Phase 1 — Scope & Research (Foreground)

  • The Orchestrator clarifies requirements, asks for missing scopes, and recommends 2–3 concrete tech stacks to the user.
  • If there are open implementation choices (e.g., payment gateways), the Orchestrator dispatches the planner subagent to research the real, available options in the codebase and presents them to the user.

Phase 2 — Aligned Plan (Planner → Orchestrator → User)

  • The Orchestrator feeds the gathered context to the planner subagent.
  • The planner produces one cohesive, aligned plan spanning backend, frontend, database, and API contracts.
  • This plan is presented to the user for final confirmation (approving leaving Plan Mode auto-starts the build).

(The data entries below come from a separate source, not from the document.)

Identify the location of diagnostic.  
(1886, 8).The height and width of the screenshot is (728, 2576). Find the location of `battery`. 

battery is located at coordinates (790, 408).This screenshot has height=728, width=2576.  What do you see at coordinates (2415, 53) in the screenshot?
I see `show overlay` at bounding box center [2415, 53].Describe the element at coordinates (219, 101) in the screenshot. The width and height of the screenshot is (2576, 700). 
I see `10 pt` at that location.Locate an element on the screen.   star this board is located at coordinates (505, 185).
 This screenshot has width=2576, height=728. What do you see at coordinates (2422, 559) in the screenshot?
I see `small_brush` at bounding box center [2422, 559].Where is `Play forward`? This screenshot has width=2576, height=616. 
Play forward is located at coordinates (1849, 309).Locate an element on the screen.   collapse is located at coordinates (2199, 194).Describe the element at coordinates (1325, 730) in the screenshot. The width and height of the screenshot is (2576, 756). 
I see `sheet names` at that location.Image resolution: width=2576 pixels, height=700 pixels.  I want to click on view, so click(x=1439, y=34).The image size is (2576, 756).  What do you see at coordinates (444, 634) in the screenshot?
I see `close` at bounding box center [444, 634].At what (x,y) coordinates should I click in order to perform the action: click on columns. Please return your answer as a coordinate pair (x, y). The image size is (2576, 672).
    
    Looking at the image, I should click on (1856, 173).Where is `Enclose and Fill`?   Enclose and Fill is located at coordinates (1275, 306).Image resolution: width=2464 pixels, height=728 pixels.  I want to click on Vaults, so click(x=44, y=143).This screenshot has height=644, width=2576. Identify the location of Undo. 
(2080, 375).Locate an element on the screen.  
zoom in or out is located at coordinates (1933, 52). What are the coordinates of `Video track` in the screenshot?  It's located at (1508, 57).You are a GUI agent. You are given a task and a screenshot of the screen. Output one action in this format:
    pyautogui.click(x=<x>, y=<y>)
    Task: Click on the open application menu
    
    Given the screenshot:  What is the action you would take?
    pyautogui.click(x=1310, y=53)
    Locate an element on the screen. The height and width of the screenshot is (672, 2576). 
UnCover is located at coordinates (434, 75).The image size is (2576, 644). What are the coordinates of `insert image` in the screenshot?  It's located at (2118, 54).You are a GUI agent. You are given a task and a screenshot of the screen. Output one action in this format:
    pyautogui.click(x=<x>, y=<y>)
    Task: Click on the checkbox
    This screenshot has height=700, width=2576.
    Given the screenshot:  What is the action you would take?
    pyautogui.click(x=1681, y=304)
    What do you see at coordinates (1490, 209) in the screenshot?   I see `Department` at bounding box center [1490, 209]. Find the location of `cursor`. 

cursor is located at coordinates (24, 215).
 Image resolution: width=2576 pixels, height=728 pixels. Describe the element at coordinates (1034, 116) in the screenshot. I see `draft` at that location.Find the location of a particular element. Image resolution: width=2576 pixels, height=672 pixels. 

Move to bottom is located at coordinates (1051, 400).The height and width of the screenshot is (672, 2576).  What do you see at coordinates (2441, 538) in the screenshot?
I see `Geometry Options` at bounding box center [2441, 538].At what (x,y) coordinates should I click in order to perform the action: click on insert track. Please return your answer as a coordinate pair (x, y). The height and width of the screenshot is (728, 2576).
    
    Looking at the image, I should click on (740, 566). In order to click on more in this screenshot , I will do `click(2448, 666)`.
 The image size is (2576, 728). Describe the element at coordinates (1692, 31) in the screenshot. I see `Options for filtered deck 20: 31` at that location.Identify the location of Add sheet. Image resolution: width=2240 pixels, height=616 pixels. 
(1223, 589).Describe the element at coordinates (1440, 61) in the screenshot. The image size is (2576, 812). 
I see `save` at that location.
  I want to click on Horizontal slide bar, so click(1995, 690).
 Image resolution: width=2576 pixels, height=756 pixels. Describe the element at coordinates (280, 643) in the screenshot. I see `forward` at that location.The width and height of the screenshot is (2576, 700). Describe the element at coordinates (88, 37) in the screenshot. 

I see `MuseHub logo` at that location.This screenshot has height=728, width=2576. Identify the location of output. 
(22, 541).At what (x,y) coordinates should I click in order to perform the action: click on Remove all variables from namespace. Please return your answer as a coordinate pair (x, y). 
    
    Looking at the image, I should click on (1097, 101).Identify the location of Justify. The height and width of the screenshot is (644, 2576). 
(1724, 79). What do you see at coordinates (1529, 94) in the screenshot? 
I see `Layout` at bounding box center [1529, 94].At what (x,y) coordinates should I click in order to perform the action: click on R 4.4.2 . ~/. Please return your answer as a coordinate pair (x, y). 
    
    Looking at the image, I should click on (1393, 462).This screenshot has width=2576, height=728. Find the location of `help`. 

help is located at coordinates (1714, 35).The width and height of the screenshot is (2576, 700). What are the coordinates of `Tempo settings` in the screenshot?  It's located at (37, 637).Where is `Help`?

Phase 3 — Build & Parallel Implementation

  1. Setup Gate: If a brand-new project, global-setup scaffolds folders and tooling.
  2. Design Block (3-Way Parallel): Orchestrator dispatches design (UI/UX) ∥ backend-design (API & Schema) ∥ global-setup together in a single step.
  3. Implementation Block (parallel waves):
    • Backend + Security: Dispatch backend (API + data layer from the design PRD) ∥ security (auth/RBAC, endpoint hardening) in parallel. Each fans out builders across its slices (≤ cap per wave) on disjoint file areas.
    • Frontend & Mobile: Once the backend contract (.rayu/swarm/BACKEND.md) lands, dispatch frontendmobile, each fanning out builders per route-group / screen slice and integrating against the published API routes.
    • Integration check: After the waves, verify the frontend/mobile API calls match the backend's published routes; reconcile mismatches before review.
  4. Shared Context Communication: Collaborators synchronize via a project-local context brief (.rayu/swarm/shared.json) and write their respective domain sections to .rayu/swarm/<domain>.md.
  5. Verification Gate (Audit & Fix): Orchestrator dispatches the review subagent to audit implementation outputs against the Design PRD and generate a structured Fix List. The fix subagent (or the owner collaborator) applies precise edits, repeating until builds/tests pass cleanly.
  6. Ship: The deploy collaborator runs the production build and ships the app.

Key Swarm Rules

  • Default to Parallel: To minimize execution time, all independent tool and agent calls must be dispatched together in a single assistant message rather than sequentially.
  • Foreground Subagents: All ephemerals (planner, design, review, etc.) must run in the foreground so their output streams directly into your CLI session.
  • Background Collaborators: Semi-persistent collaborators (frontend, backend, etc.) must run in the background to remain fully resumable via SendMessage throughout the session.